WORK TO DO:
Format the lines from the one containing "Click the trigger" through the one containing "point(106,340)" as a Markdown table with the columns Row and Line. Number each row and leave out any blank lines.
# START OF RECORDS FOR THIS EXERCISE
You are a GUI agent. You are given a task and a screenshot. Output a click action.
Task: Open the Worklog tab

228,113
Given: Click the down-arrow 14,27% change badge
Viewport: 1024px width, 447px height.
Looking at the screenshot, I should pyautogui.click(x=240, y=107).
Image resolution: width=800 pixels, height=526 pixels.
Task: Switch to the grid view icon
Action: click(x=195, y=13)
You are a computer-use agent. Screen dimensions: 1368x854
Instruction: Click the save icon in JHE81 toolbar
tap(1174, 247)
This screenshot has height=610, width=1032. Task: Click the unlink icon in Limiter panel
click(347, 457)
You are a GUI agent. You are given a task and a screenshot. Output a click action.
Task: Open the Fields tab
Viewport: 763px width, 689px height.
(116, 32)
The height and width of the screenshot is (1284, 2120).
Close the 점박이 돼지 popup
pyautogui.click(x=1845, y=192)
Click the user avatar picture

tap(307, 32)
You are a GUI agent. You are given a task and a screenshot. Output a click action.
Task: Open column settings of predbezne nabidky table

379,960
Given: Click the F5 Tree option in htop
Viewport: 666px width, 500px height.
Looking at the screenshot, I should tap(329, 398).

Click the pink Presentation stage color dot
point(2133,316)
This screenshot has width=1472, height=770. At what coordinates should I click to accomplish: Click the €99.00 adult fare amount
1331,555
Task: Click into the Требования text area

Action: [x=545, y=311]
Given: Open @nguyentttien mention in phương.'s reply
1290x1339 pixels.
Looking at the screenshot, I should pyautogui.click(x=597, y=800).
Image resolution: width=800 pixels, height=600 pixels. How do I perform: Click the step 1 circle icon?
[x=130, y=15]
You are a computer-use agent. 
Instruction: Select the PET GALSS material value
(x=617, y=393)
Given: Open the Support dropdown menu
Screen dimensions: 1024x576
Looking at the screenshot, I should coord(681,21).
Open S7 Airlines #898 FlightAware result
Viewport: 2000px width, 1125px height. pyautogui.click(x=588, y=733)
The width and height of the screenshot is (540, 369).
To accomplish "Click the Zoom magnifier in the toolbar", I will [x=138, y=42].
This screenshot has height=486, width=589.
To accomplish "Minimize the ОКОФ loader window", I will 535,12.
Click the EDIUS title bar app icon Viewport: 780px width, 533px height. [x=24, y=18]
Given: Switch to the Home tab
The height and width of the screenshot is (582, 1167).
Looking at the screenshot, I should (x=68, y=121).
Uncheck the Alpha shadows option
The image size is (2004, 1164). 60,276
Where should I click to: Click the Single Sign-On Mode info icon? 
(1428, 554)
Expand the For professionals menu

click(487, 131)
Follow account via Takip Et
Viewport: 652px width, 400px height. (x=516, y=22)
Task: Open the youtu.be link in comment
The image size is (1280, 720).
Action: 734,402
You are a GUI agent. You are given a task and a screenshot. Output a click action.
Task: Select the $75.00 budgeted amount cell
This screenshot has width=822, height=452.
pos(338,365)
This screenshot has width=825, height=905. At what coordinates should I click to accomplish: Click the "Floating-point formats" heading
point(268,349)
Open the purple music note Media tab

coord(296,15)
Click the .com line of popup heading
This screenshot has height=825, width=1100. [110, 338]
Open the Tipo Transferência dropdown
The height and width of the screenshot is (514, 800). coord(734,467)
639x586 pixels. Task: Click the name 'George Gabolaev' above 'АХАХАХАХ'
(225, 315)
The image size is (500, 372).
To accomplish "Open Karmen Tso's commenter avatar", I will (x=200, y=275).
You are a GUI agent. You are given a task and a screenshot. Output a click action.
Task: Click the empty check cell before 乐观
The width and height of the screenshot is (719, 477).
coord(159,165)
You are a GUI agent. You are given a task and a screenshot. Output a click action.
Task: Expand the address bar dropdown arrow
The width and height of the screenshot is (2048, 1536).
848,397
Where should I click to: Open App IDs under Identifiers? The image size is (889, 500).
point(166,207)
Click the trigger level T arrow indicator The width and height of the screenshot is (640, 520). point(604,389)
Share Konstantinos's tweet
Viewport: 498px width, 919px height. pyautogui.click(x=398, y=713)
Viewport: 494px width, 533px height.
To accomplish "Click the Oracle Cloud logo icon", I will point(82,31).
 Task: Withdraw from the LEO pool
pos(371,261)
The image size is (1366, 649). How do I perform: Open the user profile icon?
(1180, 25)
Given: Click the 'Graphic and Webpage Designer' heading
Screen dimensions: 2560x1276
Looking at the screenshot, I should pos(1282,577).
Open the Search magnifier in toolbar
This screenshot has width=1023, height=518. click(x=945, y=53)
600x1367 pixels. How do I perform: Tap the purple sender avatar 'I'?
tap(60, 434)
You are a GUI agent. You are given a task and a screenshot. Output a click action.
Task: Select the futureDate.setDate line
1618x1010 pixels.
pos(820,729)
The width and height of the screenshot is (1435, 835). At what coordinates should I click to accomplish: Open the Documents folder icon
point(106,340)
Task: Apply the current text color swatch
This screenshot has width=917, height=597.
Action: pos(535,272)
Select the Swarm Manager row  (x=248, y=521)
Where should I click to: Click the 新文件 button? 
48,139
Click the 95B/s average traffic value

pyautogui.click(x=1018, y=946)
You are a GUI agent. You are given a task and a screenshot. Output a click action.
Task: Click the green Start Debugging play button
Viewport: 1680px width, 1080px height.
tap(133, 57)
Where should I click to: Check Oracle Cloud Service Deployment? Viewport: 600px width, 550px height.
# END OF RECORDS FOR THIS EXERCISE
WORKED SOLUTION:
| Row | Line |
|---|---|
| 1 | Click the trigger level T arrow indicator The width and height of the screenshot is (640, 520). point(604,389) |
| 2 | Share Konstantinos's tweet |
| 3 | Viewport: 498px width, 919px height. pyautogui.click(x=398, y=713) |
| 4 | Viewport: 494px width, 533px height. |
| 5 | To accomplish "Click the Oracle Cloud logo icon", I will point(82,31). |
| 6 |  Task: Withdraw from the LEO pool |
| 7 | pos(371,261) |
| 8 | The image size is (1366, 649). How do I perform: Open the user profile icon? |
| 9 | (1180, 25) |
| 10 | Given: Click the 'Graphic and Webpage Designer' heading |
| 11 | Screen dimensions: 2560x1276 |
| 12 | Looking at the screenshot, I should pos(1282,577). |
| 13 | Open the Search magnifier in toolbar |
| 14 | This screenshot has width=1023, height=518. click(x=945, y=53) |
| 15 | 600x1367 pixels. How do I perform: Tap the purple sender avatar 'I'? |
| 16 | tap(60, 434) |
| 17 | You are a GUI agent. You are given a task and a screenshot. Output a click action. |
| 18 | Task: Select the futureDate.setDate line |
| 19 | 1618x1010 pixels. |
| 20 | pos(820,729) |
| 21 | The width and height of the screenshot is (1435, 835). At what coordinates should I click to accomplish: Open the Documents folder icon |
| 22 | point(106,340) |